Wstępne sondaże ogólnopolskie wskazują, że w Sejmiku Lubuskim przewagę może utrzymać tak zwana szeroka opozycja, której liderem jest Koalicja Obywatelska – PO i Nowoczesnej. Czy to jednak oznacza, że marszałkiem województwa znów będzie Elżbieta Polak i czy uda się odtworzyć aktualną koalicję władzy?
Tegoroczne wybory jednak nie będą kalką poprzednich. Szeroko pojmowana lewica jest rozbita na 3 komitety wyborcze (Zieloni, Partia Razem, Lewica Razem), z których każdy będzie walczył o polityczne zaistnienie a nie o zwycięstwo wyborcze. Słabnące PSL nadaje się raczej na cząstkowego koalicjanta (podobnie jak SLD), niż na samodzielny polityczny byt.
O podobną stawkę (co najwyżej) powalczy moim zdaniem również Kukiz’15. Ruch Narodowy, Bezpartyjni, Wolność w Samorządzie, najprawdopodobniej domknie tylko tegoroczną statystykę wyborczą w naszym województwie.
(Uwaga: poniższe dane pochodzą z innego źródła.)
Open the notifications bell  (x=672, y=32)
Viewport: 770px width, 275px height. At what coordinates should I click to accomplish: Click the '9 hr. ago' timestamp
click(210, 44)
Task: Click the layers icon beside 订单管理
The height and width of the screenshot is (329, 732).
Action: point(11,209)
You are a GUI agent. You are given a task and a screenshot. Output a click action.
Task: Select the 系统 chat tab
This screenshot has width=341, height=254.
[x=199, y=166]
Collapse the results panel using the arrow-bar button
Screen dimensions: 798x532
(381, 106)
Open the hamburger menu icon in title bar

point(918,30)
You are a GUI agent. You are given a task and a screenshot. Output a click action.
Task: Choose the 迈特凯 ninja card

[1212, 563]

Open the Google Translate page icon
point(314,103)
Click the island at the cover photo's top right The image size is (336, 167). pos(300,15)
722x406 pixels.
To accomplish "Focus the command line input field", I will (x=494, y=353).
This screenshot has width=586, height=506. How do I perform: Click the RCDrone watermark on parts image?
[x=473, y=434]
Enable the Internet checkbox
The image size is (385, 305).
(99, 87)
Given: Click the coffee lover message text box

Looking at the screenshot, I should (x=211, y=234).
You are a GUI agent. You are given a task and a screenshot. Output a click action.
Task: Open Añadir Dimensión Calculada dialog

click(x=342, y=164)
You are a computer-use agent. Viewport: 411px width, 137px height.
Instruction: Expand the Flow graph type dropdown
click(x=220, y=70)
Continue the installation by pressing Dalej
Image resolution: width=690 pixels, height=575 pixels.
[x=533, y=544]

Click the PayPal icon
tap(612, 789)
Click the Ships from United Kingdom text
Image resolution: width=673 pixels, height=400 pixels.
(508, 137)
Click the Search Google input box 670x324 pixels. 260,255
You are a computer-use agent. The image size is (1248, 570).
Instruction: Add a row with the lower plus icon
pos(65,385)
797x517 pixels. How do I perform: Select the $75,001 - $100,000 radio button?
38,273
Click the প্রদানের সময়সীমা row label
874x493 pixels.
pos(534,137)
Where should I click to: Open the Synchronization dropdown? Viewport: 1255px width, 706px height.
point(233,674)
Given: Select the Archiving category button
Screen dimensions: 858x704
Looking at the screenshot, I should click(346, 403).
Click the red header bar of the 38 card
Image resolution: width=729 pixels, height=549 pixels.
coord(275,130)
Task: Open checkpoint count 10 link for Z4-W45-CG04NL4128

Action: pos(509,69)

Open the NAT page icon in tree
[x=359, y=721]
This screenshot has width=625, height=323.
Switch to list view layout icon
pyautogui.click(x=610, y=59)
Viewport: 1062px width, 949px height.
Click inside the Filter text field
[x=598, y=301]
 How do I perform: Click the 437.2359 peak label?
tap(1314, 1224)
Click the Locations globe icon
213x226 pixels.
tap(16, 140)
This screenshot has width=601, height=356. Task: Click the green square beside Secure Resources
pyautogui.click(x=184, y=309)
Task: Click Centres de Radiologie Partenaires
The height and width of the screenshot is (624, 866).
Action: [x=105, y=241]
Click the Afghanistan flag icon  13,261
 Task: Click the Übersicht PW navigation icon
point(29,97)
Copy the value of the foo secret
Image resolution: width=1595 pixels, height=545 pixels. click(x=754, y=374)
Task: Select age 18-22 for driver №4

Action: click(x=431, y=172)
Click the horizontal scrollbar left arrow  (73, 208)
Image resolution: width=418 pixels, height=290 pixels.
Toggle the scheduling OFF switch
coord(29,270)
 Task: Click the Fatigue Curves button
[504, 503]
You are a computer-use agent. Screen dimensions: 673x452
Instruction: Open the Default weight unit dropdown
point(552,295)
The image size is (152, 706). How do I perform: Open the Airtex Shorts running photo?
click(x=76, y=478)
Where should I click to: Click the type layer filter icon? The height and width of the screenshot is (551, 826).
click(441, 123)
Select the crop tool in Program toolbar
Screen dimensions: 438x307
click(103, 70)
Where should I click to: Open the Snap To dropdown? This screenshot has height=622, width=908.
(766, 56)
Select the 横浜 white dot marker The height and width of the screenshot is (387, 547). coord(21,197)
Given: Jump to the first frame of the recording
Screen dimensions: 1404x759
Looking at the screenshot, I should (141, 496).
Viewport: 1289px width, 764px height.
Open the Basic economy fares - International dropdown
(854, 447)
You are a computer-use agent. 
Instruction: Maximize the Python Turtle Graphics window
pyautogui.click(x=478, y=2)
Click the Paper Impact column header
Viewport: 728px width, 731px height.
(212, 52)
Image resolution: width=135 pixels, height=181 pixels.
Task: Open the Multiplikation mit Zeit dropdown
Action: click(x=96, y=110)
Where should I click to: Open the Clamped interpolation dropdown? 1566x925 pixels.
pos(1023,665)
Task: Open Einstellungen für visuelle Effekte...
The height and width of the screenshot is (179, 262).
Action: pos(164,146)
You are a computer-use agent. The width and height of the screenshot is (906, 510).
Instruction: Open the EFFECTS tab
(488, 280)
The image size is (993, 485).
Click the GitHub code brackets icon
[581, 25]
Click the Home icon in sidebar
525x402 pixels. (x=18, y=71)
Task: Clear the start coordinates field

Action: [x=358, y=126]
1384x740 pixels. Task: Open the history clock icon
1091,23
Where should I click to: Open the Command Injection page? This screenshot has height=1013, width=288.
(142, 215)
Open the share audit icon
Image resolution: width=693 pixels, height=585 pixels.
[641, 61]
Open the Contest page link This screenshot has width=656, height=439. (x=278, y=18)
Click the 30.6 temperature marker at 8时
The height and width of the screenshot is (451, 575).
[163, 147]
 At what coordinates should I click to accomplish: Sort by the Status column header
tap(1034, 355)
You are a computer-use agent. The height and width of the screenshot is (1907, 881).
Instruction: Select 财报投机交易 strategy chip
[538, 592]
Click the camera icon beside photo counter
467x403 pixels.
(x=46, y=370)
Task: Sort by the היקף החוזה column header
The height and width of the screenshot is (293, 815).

Główny pojedynek rozegra się pomiędzy Prawem i Sprawiedliwością a Koalicją Obywatelską.
Na korzyść PiS-u działa częsta ostatnio aktywność premiera Mateusza Morawieckiego i prezydenta RP Andrzeja Dudy. Te manewry przedwyborcze mają zapewne wpłynąć na postawy wyborców, którzy jeszcze nie zdecydowali na kogo głosować. W wielu miejscach Polski okazały się skutecznie.